• [Extrahierter Text]
********
Mittwoch | 29. jan. 2020 | 19.30 uhr: „Kirche selber machen“

Diskussionsabend mit dem Präsidenten des
Zentralkomitees der deutschen Katholiken
Prof. Dr. Thomas Sternberg

Moderation: Dr. Herbert Fendrich

Kirche braucht selbstbewusste Gläubige, die das kirchliche Leben selbst in die Hand nehmen. Wie müssen sich Kirche und die Laien hierzu verändern?
********
• [Untersuchtes Material]
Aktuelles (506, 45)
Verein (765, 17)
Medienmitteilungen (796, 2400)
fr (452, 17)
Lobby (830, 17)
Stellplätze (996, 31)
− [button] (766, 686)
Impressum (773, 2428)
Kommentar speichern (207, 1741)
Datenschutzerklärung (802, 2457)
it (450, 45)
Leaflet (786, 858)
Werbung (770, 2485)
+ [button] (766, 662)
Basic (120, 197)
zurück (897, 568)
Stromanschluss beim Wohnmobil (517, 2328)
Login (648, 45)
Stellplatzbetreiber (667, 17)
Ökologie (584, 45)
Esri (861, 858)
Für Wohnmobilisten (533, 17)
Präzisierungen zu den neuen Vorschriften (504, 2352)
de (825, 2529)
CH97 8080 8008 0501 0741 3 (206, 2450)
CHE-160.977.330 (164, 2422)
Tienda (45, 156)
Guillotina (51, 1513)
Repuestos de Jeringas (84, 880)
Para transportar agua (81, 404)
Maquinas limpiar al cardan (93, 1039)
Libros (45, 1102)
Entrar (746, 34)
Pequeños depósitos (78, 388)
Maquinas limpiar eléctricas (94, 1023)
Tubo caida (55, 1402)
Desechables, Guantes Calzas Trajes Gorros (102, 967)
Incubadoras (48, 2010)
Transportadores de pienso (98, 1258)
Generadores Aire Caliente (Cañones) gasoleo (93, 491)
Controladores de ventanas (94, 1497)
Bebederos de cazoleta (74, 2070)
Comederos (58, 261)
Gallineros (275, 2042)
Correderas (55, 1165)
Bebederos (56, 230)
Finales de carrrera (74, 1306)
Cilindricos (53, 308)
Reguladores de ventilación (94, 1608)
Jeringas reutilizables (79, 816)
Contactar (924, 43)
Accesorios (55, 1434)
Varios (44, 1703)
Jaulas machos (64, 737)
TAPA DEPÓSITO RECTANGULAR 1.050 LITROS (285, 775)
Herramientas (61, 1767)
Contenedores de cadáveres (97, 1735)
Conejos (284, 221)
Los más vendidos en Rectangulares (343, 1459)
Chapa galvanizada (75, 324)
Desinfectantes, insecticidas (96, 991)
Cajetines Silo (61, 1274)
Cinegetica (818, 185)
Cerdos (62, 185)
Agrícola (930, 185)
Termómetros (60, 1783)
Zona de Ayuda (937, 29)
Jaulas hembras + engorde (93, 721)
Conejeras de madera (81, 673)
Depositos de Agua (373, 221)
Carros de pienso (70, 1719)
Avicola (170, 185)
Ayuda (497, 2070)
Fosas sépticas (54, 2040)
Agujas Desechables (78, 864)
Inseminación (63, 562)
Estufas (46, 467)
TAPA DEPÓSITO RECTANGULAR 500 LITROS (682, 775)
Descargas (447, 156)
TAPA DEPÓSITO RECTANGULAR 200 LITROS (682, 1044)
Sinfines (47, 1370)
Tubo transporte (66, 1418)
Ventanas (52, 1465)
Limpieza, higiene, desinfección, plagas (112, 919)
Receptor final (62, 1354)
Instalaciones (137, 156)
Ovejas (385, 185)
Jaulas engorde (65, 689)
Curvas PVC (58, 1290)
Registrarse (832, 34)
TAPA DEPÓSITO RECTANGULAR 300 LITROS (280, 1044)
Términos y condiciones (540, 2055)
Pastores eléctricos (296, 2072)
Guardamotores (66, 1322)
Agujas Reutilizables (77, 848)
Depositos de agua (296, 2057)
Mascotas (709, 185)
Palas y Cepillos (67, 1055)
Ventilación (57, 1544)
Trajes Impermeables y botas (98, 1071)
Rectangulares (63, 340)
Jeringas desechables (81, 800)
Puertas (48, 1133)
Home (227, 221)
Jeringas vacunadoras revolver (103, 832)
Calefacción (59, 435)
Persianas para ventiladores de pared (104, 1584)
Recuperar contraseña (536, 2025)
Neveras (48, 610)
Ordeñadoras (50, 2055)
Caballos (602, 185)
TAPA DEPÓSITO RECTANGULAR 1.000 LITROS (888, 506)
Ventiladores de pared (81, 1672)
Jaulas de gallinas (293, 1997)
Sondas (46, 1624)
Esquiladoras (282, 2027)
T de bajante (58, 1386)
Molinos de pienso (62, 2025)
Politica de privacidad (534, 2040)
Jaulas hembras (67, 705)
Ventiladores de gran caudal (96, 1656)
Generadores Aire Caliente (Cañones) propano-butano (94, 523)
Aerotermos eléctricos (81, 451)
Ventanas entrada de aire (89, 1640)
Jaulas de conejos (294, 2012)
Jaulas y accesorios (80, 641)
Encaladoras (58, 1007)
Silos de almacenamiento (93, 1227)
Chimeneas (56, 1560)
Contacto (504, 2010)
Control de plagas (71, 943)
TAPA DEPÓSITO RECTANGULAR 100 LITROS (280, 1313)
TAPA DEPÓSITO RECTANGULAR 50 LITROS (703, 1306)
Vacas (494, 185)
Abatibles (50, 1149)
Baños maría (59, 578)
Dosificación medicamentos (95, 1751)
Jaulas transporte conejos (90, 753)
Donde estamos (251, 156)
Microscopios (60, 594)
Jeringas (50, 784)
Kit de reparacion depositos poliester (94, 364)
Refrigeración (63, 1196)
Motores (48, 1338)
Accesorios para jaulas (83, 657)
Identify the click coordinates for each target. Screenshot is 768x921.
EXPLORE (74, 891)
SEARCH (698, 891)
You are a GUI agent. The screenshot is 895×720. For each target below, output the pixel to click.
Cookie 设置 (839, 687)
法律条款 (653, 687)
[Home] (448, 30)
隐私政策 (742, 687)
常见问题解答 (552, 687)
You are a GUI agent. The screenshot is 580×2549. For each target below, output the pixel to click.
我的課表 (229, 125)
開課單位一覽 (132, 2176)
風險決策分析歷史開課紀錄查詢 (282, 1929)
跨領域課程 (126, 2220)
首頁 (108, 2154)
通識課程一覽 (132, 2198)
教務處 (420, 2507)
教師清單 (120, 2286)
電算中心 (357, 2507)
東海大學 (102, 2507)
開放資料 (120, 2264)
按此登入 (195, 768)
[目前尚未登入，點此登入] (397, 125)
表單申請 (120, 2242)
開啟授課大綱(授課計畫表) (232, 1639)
********
Führen Sie sämtliche Zeitangaben auf, die der extrahierte Text zur Veranstaltung macht.

• [Antwort]
- Mittwoch
- 29. jan. 2020
- 19.30 uhr